Cualquier cuerpo no vale para sex symbol. Ni cualquier cuerpo, ni cualquier cara, ni cualquier tonto del bote que, tras mirarse al espejo, aprecie en sus facciones un vago parecido con Brad Pitt en Entrevista con el vampiro (o con Tom Cruise en Top Gun, que para el caso da igual).
Conozco hombres que se pasan la vida en el gimnasio, hacen pesas como descosidos, sacan pecho, sacan bíceps, sacan cemento armado, sacan todo y sin embargo no se comen una rosca (o se la comen pero mal, ustedes ya me entienden, o no me entienden porque no me explico; en fin, otro día hablaremos de los chaperos vocacionales).
Ahora los chicos se cuidan mucho, usan musculatura, cremas, ropita en tecnicolor, jazmines en el pelo y rosas en la cara, etcétera. Me parece perfecto porque defendiendo, como defiendo, la igualdad de oportunidades, no puedo hacerme la estrecha y pensar que las excelencias del sexo masculino acabaron en John Wayne, o sea, en los bestias que olían a sudor, no se cambiaban de muda y derretían a las mujeres con sólo mirarlas de reojo. Pero a lo que voy: ahora casi todos se me parecen a Ken, el novio de la barbie, que es un impresentable y se tira las horas muertas en el cuarto de baño comprobando el estado de su torso o el color rosado de sus mechas capilares.
Ken no es un sex symbol, como tampoco lo son Richard Gere o, ya en plan doméstico, Alejandro Sanz o los chicos de Platón -esa versión actualizada de Los Pecos, el rubio y el moreno, el casto y el susano-, se pongan como se pongan los interesados o sus promotores, que a fin de cuentas son quienes sacan mejor tajada del éxito.
El sex symbol surge como por arte de magia en los escenarios más insospechados. Mientras Brad Pitt, Ricky Martin o Antonio Banderas hacen méritos por acaparar suspiros, he aquí que, sin hacer nada -o haciendo lo contrario-, los suspiros se han depositado estos días en Carlos Moyà, un tenista mallorquín que ha sido la revelación del Open de Australia.
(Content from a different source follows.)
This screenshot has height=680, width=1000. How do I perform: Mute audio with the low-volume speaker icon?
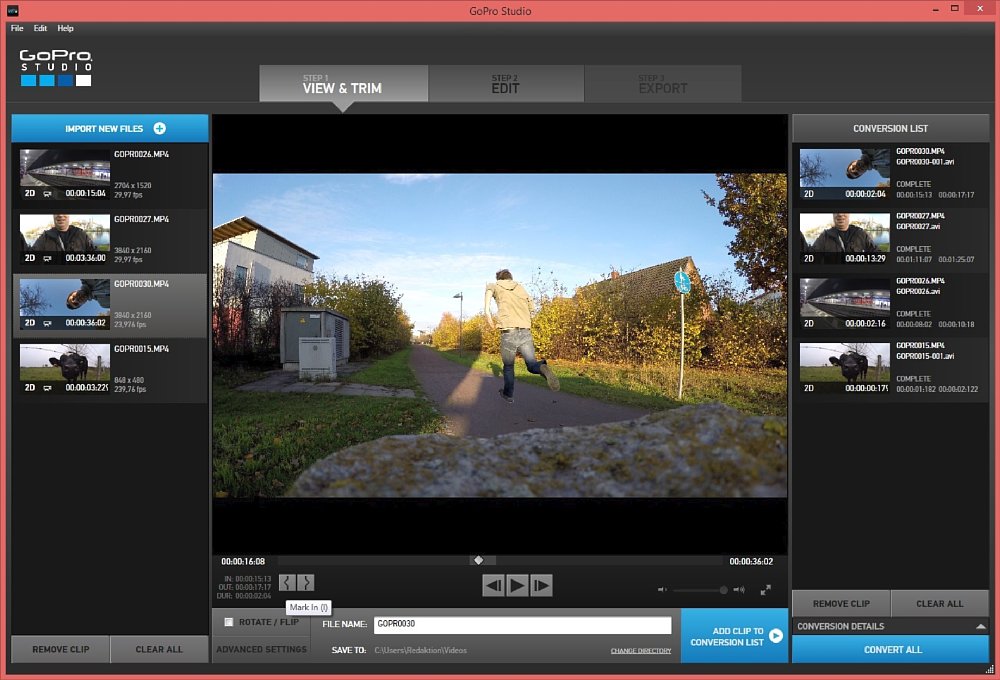(662, 590)
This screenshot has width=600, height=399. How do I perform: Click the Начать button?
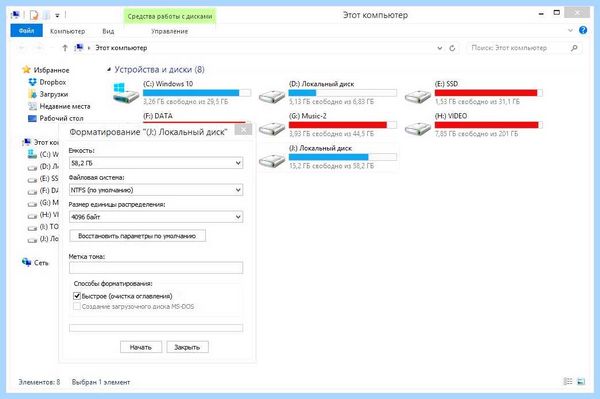pos(141,347)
Carlos Moyà es el nuevo sex symbol, no roba portadas, no presume de cachas, no pone morritos, no exige que los fotógrafos le enfoquen desde el lado bueno, no gasta paquete exprés, no se hace el tontainas, no habla como Enrique Iglesias y sin embargo gusta a mujeres y a hombres, a ambidiestros y polideportivos, a singulares y plurales. Lo suyo está siendo un auténtico bombazo. Carlos Moyà es un chico que barre, no sólo en las pistas de tenis sino en la calle, donde su imagen empieza a desbancar a los profesionales del guapeteo.
Pasa igual con las mujeres. Hay chicas que se empeñan en convertir su figura en una acumulación de tópicos (mucho ceñimiento, mucho tacón de aguja, mucho canalillo al aire, mucha melena de bote y mucha silicona) para resultar apetecibles a los hombres. Pero miren por dónde, también aquí la cosa produce sorpresas. Al final ellos se quedan prendados, colgados y encandilados con la mirada decadente y sugestiva (un punto morbosa también, todo hay que decirlo) de Emma Suárez, una mujer cuya suerte debería envidiar la vulgar y evidentísima Madonna.